In Amazon's guide, they mention specifying PRIMARY and FOREIGN KEYs for all of your tables, and then designating distribution keys where it makes sense, like on columns that often get used to join tables together. I understand that even with a single table query, the right DISTKEY specification would help in doing GROUP BY, but for JOINing two or more tables, do the DISTKEY columns have to be specified as FOREIGN KEYs as well? Or will Redshift co-locate rows from different tables to the same nodes based on the data-type (and maybe name) of columns used as the DISTKEY?
The reason I'm asking is because I'm not really using dimension tables in my application. I could create them simply to use as a foreign key reference to help with the distribution, but then the dimensions tables would have to be maintained.

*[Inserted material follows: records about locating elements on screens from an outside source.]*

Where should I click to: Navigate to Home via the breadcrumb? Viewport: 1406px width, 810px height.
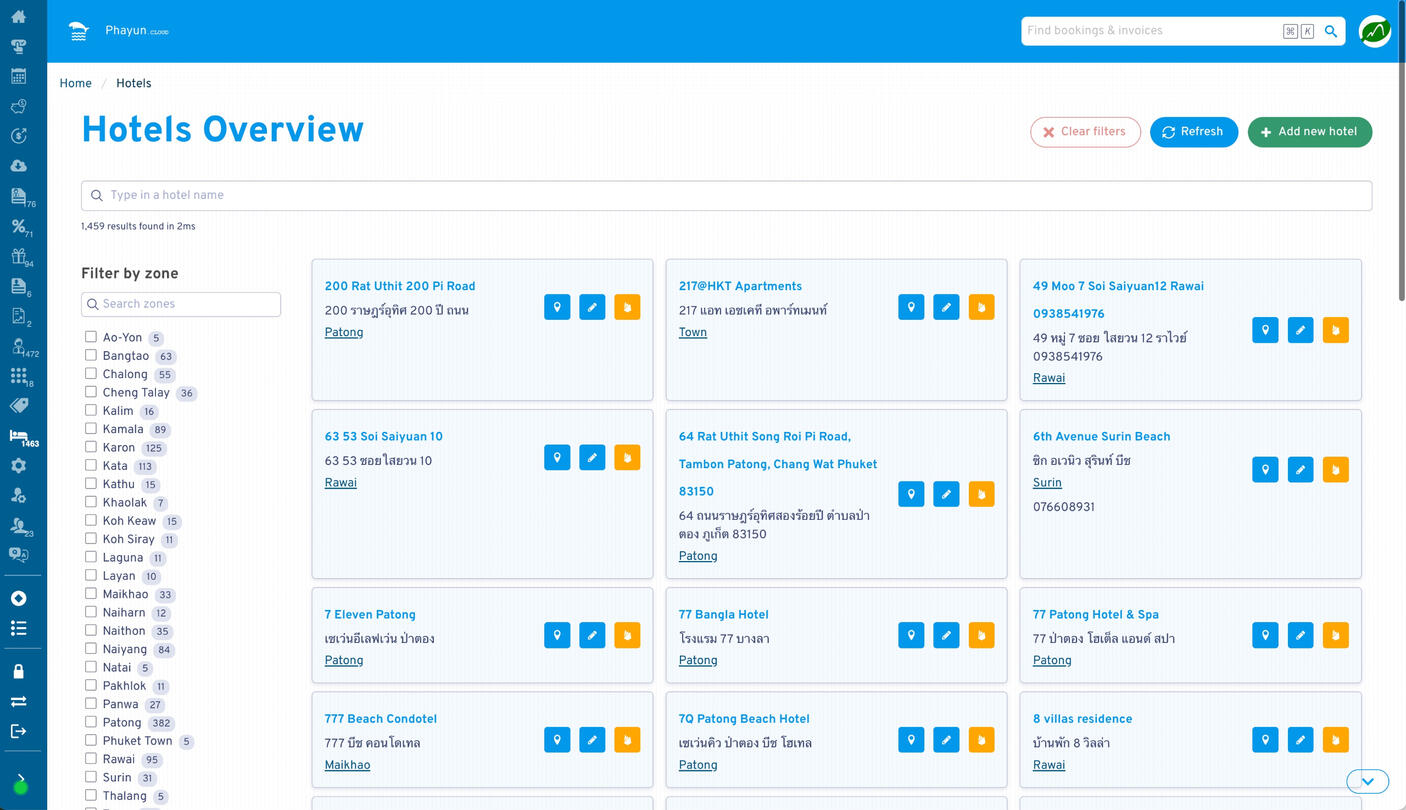click(75, 83)
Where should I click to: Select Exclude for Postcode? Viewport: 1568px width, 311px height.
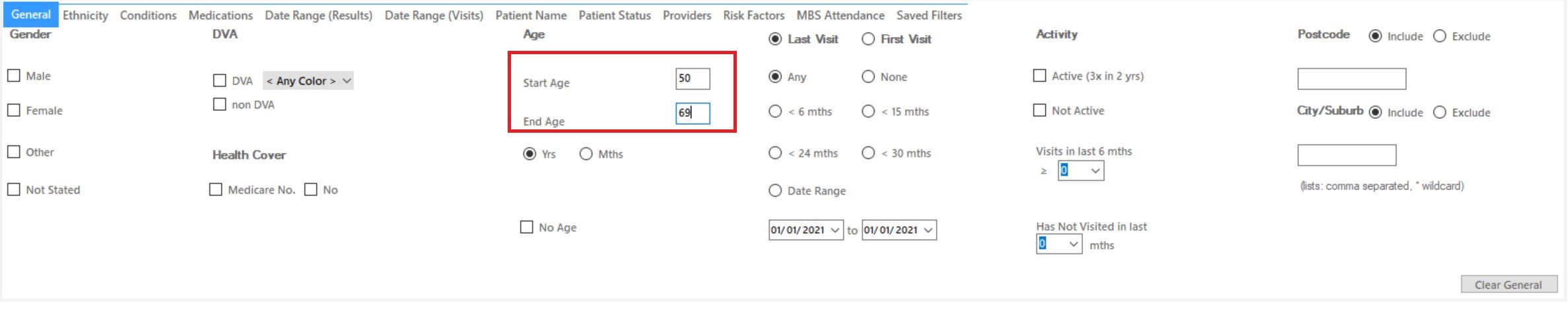1440,36
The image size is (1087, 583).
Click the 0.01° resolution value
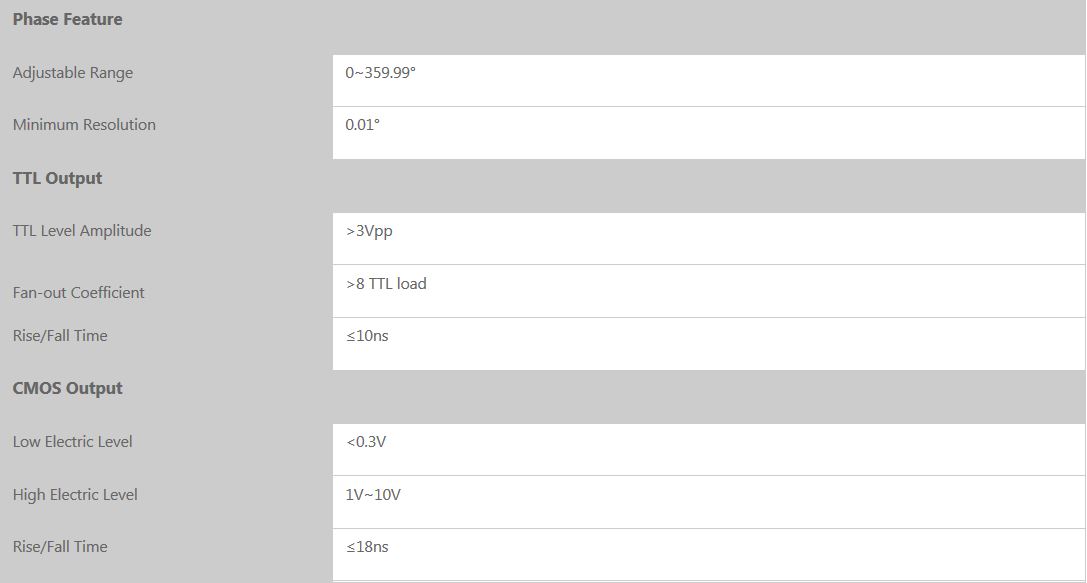tap(362, 125)
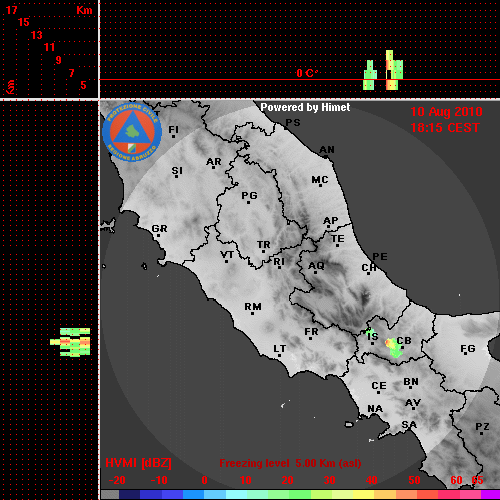The image size is (500, 500).
Task: Click the tall echo column in top cross-section
Action: click(394, 70)
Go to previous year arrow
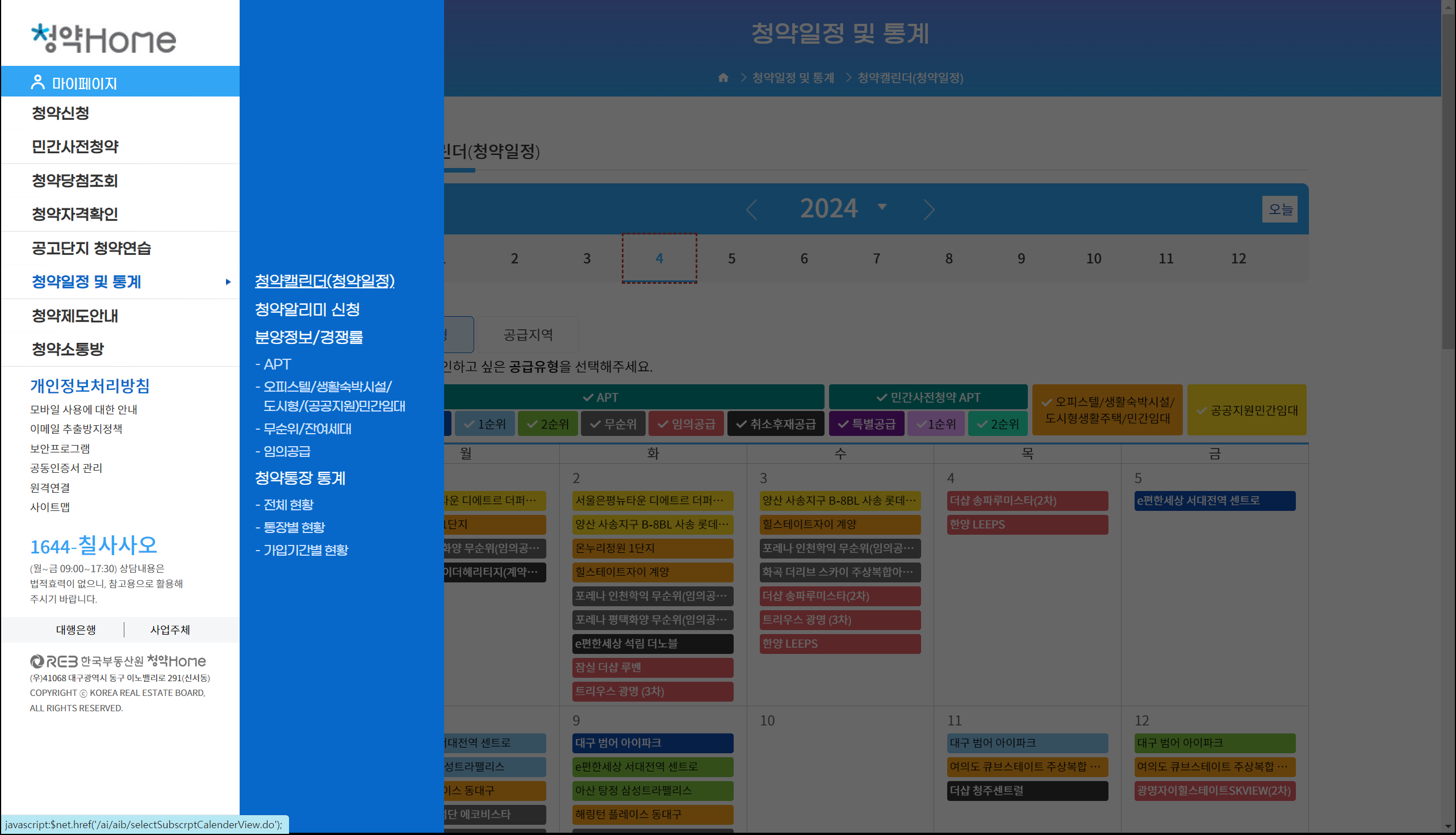The width and height of the screenshot is (1456, 835). coord(751,209)
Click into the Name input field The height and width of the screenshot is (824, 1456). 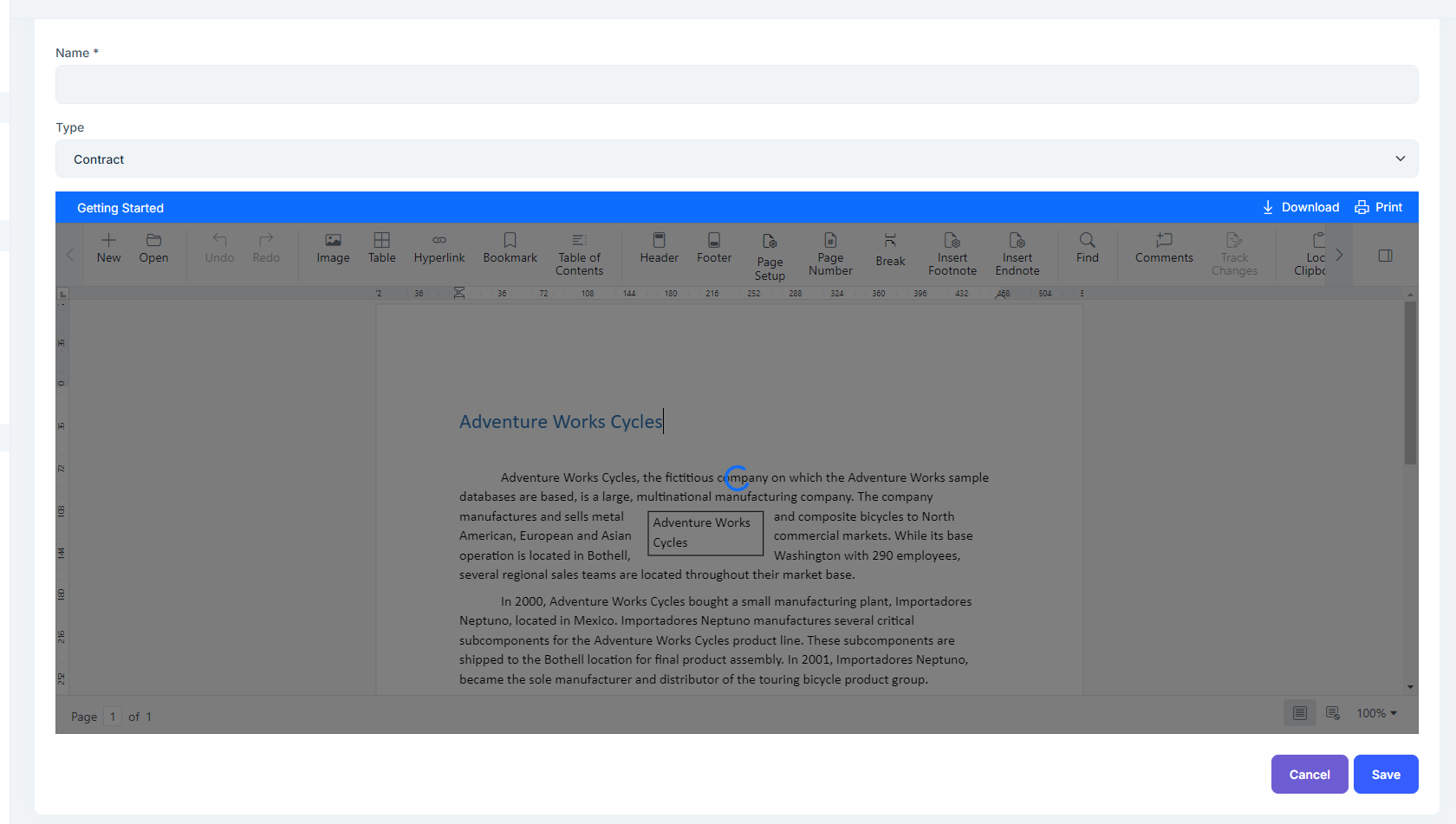coord(737,85)
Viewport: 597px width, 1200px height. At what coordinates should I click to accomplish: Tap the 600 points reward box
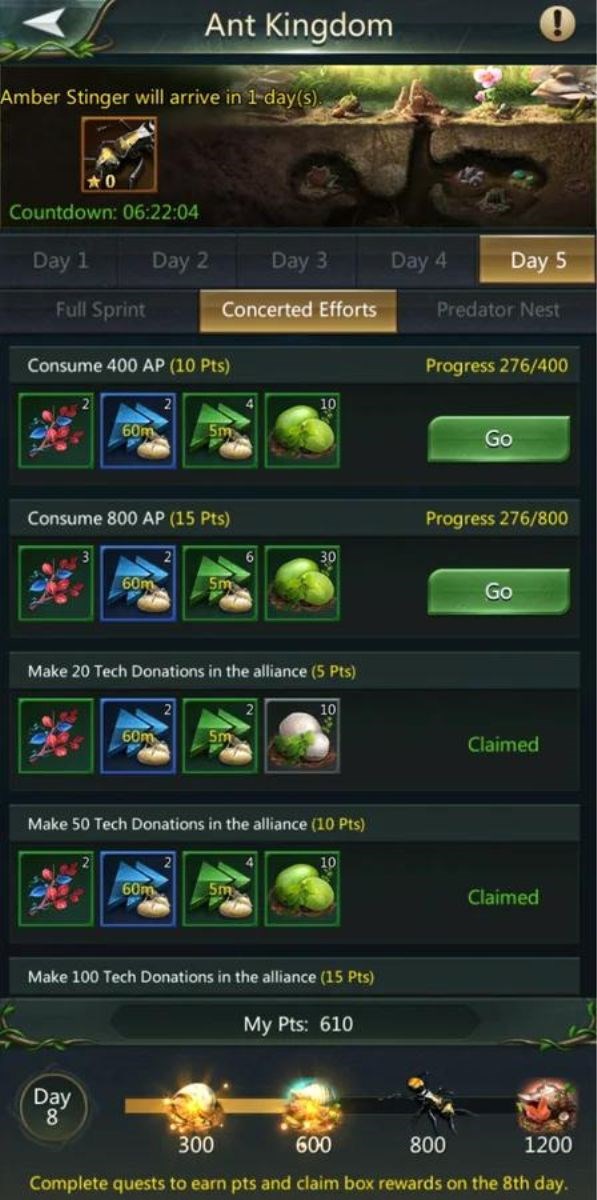[x=313, y=1106]
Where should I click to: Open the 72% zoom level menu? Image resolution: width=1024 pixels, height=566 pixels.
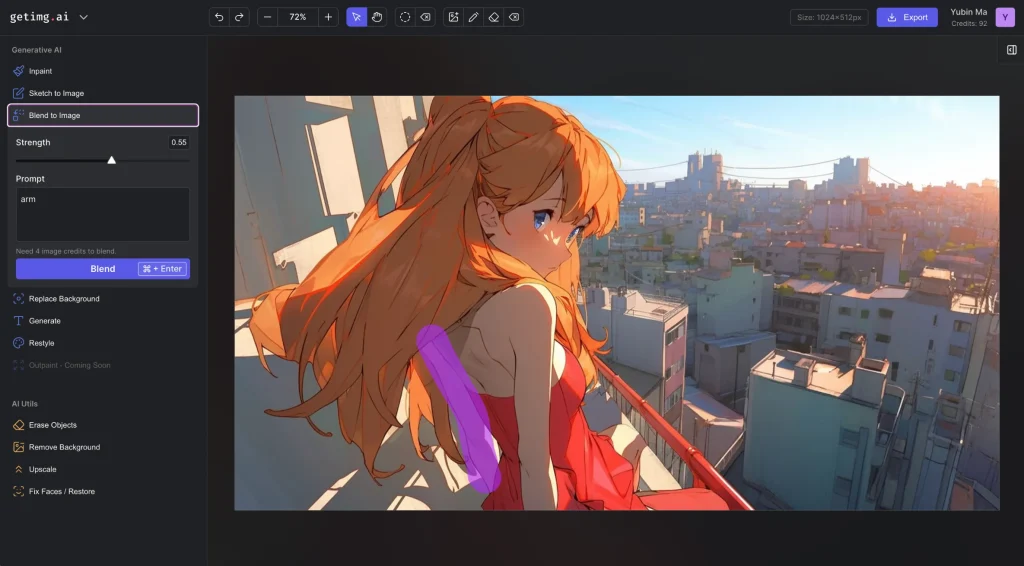click(298, 17)
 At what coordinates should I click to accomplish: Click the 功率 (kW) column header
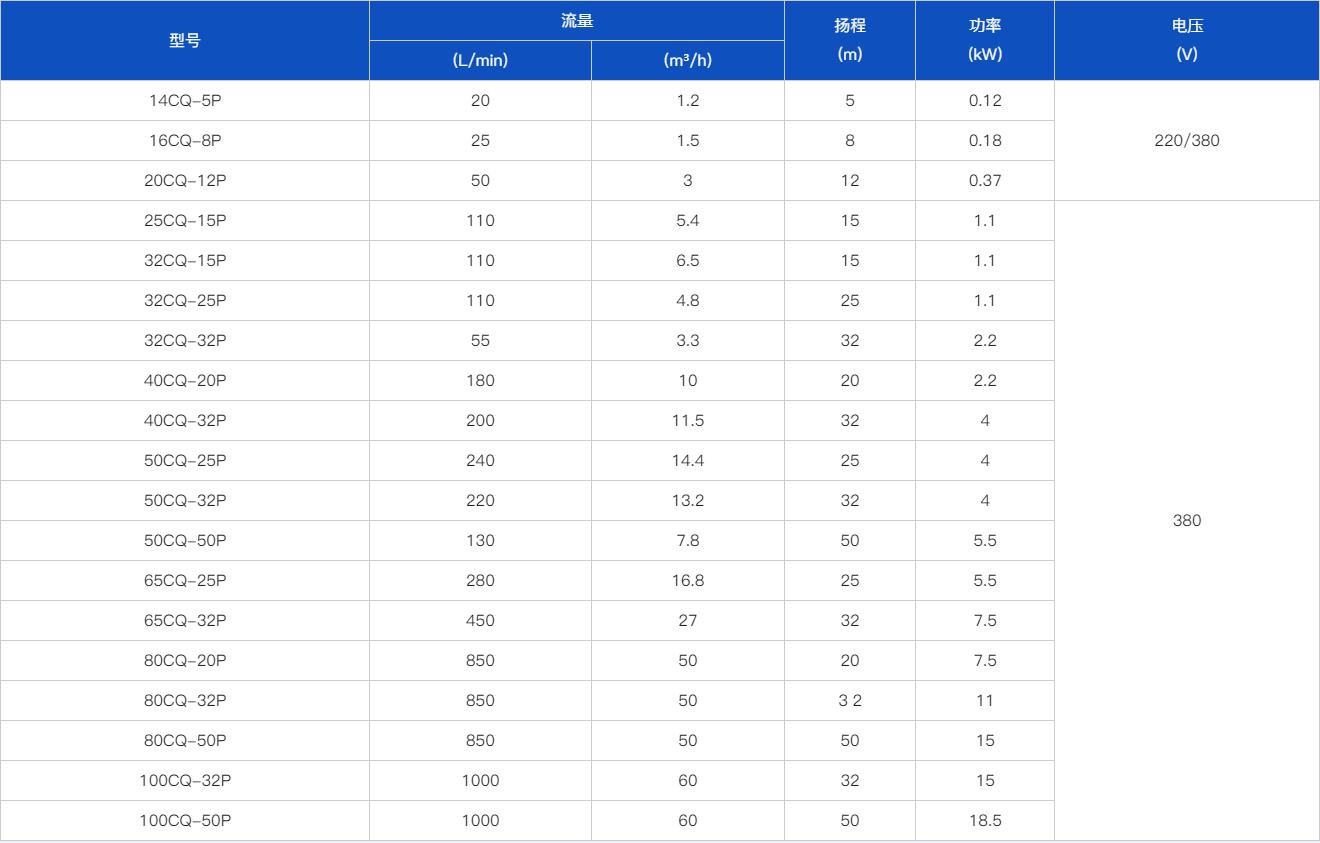[x=984, y=41]
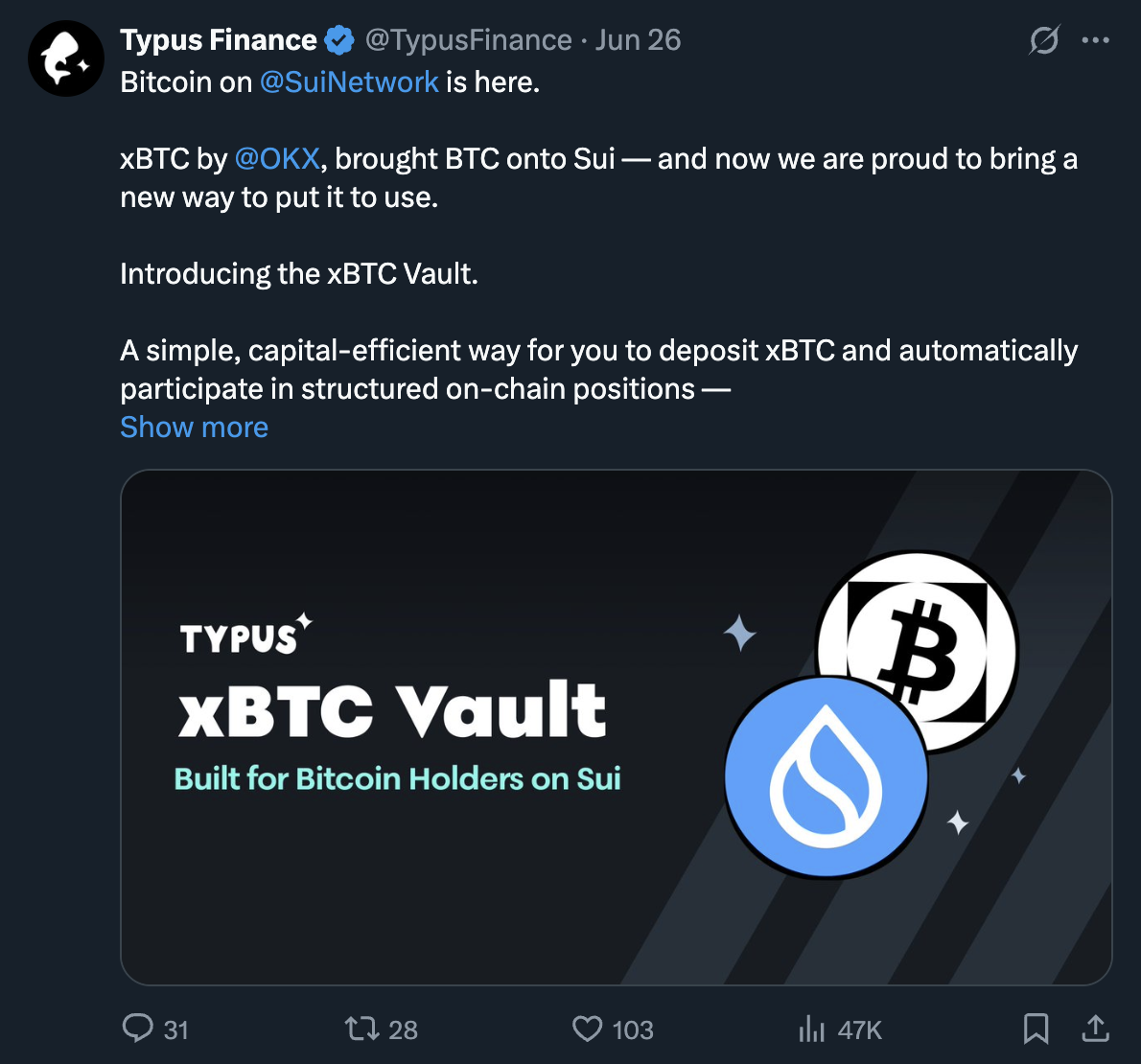Viewport: 1141px width, 1064px height.
Task: Repost this Typus Finance tweet
Action: pos(361,1029)
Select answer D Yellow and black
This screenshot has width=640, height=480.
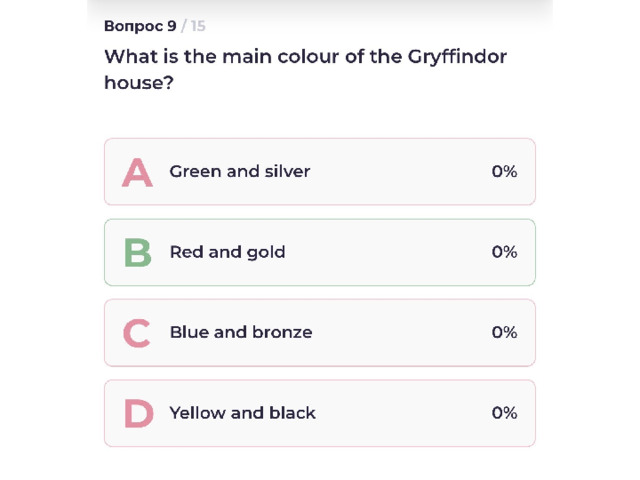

Consider the following example where I have two tables that are frequently joined:
CREATE TABLE motorcycles
(
id INT,
hexcolor CHAR(6)
);
CREATE TABLE helmets
(
id INT,
hexcolor CHAR(6)
);
Now suppose in my application, we frequently join the motorcycles table to the helmets table on the hexcolor column. Then it would make sense to use DISTSTYLE KEY
and use DISTKEY (hexcolor)
, right? However, you can't really say that the hexcolor column from the motorcycles table is a foreign key to the helmets table or vice-versa. I could create a dimension table that just had a list of all the possible hexcolor values, and then both the motorcycles and helmets tables could have a foreign key to this dimension table, but it would be a pain to have to maintain this dimension table (Amazon's guide also warns against specifying primary or foreign keys that are not properly maintained, because it will confuse the query planner).
So, with my motorcycles and helmets example, would a foreign key to a dimension table be necessary? Or will Redshift make an assumption that it should distribute the rows for both of these tables the same way based on the fact that the data type of the column used as the distribution key is the same?